**Actividad 1:** Transcribe del texto de estudio el fragmento que empieza con las palabras que contienen "Las inundaciones dejaron" y termina con "y el barro.".
**Actividad 2:** Según el texto de estudio, ¿cuánto había subido ya el agua cuando Luca Vescoli llegó con su papá?

**Texto de estudio:**
«En menos de cinco minutos se inundó todo», contó comerciante de aldea devastada por las inundaciones

«En menos de cinco minutos se inundó todo», contó un comerciante de la ciudad italiana de Ventimiglia, que sufrió la impresionante crecida del rio Roya a causa de las lluvias que devastaron poblados enteros en la frontera entre Italia y Francia.

Las inundaciones dejaron pueblos del noroeste de la península italiana sin puentes ni carreteras y desató angustia e incertidumbre entre los habitantes después de meses de duro confinamiento por el coronavirus que arruinó la economía local.

«La noche del viernes nos dimos cuenta de que el río estaba muy alto. Vine con mi papá y cuando llegamos el agua había subido ya 10 centímetros. En cinco minutos lo inundó todo», asegura a la AFPTV Luca Vescoli, gerente de un supermercado, mientras limpia su local cubierto por el agua y el barro.

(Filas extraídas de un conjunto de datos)
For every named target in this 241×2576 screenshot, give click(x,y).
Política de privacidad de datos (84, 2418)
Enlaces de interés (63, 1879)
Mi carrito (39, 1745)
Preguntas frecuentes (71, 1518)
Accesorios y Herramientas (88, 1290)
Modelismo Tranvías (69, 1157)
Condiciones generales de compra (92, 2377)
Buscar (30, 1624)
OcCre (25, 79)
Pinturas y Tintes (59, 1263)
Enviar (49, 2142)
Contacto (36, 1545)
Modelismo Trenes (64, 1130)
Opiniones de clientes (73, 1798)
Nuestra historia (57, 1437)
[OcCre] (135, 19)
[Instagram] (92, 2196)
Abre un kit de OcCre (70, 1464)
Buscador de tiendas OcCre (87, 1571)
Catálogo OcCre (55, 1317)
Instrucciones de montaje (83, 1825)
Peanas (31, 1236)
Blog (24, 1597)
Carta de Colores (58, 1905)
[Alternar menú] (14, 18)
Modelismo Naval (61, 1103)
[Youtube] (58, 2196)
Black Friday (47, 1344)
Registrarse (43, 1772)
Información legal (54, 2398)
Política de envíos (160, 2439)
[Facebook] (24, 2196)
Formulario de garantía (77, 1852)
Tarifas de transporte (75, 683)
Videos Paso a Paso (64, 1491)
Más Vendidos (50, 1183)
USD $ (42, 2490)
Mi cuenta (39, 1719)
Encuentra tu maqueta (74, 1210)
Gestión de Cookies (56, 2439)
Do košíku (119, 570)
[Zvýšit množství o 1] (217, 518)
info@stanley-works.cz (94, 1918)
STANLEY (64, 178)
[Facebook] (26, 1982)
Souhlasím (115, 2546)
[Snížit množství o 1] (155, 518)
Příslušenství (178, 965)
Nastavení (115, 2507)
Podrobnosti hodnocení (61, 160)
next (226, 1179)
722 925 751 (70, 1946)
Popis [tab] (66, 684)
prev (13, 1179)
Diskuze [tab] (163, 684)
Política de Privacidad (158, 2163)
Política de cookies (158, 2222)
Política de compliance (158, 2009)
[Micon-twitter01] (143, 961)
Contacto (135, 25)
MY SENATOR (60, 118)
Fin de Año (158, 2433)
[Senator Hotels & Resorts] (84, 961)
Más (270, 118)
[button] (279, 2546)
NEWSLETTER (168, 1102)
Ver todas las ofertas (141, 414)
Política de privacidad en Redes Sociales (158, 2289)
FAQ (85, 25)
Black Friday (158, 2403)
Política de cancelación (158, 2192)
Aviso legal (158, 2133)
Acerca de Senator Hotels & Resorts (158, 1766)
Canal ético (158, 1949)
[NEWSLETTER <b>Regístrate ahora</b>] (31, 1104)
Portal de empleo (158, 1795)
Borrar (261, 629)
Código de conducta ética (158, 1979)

**Espacio de respuesta 1:**
Las inundaciones dejaron pueblos del noroeste de la península italiana sin puentes ni carreteras y desató angustia e incertidumbre entre los habitantes después de meses de duro confinamiento por el coronavirus que arruinó la economía local.

«La noche del viernes nos dimos cuenta de que el río estaba muy alto. Vine con mi papá y cuando llegamos el agua había subido ya 10 centímetros. En cinco minutos lo inundó todo», asegura a la AFPTV Luca Vescoli, gerente de un supermercado, mientras limpia su local cubierto por el agua y el barro.

**Espacio de respuesta 2:** Había subido ya 10 centímetros.